Olive oil is a natural condiment as it is obtained by pressing a fresh fruit - the olive.
It is therefore obvious that the flavour, colour and all the
other chemical and organoleptic characteristics of the oil depend
on numerous natural factors. For example: the type of olive
tree (395 "cultivar" or
"species" exist in Italy, 33 of which are from
Tuscany alone), latitude and
climate, year, type of
soil and harvesting methods.
The best-known varieties include: Leccino, Frantoio, Moraiolo, Ogliarola, Coratina, Nocellara del Belice, Gentile, Canino, Biancolilla and Carolea.
In general, the olive tree prefers a temperate climate without sudden changes in temperature (the Mediterranean basin is ideal), and calcareous, well-drained soil.
The olive is the result of the transformation of the olive blossom into fruit, known as drupe, which can occur anytime between the months of spring and the end of the summer.
The olive consists of a skin (epicarp),
pulp (mesocarp) and a stone
(endocarp), containing the seed.
It ripens slowly, changing in size and colour, from green to red to a dark purple, right up until full maturation during the months of November and/or December.
The proper time to start harvesting is when the
olive is half-green with a purple tip.
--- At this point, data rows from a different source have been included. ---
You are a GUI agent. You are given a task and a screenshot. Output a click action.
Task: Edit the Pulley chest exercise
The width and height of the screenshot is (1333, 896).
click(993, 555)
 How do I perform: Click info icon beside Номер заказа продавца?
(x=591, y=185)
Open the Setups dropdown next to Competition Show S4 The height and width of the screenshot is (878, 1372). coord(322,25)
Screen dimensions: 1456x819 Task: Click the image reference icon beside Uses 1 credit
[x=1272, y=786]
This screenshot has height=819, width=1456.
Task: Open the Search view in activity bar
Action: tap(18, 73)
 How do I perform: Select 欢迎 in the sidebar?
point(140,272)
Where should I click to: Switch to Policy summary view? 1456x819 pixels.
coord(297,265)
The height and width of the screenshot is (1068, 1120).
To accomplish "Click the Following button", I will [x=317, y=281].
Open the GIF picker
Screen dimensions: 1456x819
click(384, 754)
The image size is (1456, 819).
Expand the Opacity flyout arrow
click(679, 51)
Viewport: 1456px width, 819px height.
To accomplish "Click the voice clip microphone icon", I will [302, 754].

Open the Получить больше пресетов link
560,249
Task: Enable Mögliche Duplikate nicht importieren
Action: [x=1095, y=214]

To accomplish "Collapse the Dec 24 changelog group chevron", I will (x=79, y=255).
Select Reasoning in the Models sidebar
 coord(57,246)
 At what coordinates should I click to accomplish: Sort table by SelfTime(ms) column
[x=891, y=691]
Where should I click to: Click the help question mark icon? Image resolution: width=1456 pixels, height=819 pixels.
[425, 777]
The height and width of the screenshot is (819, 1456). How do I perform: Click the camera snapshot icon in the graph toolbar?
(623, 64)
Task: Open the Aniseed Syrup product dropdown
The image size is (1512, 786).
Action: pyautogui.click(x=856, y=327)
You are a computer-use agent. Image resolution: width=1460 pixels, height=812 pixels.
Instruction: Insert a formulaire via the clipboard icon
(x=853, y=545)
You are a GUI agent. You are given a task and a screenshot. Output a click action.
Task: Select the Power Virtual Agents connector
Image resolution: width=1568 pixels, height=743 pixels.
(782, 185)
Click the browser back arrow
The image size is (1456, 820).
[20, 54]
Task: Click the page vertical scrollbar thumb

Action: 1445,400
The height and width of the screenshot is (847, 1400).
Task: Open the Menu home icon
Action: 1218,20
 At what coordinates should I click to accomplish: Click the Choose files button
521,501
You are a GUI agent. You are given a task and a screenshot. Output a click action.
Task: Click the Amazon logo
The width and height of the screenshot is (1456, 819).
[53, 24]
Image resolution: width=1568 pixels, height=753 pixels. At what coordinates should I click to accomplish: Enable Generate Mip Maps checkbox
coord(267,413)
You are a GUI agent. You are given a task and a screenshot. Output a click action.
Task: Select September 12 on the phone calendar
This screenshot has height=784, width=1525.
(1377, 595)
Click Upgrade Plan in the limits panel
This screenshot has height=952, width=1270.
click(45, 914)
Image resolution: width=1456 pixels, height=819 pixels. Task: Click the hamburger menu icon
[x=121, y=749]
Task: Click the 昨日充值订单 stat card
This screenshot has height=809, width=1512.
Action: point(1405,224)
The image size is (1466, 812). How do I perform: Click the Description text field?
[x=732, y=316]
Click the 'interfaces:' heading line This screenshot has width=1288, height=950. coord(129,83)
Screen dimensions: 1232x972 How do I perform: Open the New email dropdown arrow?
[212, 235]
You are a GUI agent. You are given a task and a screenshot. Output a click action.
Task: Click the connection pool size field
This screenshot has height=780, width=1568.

Harvesting continues through
to the end of January.
Hand harvesting (BRUCATURA or picking) is still considered the best method of harvesting.
Despite being costly, it guarantees the integrity of the olive and therefore a high quality olive oil.
Alternative methods do, however, exist. Amongst these are BACCHIATURA, that is beating the trees with poles or canes and SCUOTITURA, shaking the trees with machines, gathering the fruit afterwards on sheets laid out under the trees. There is also PETTINATURA, the process of running wooden rakes along the branches; lastly, the worst method- CADUTA SPONTANEA, letting ripe olives naturally fall to the ground when ready. The latter results in an oil that has serious organoleptic defects and high acidity.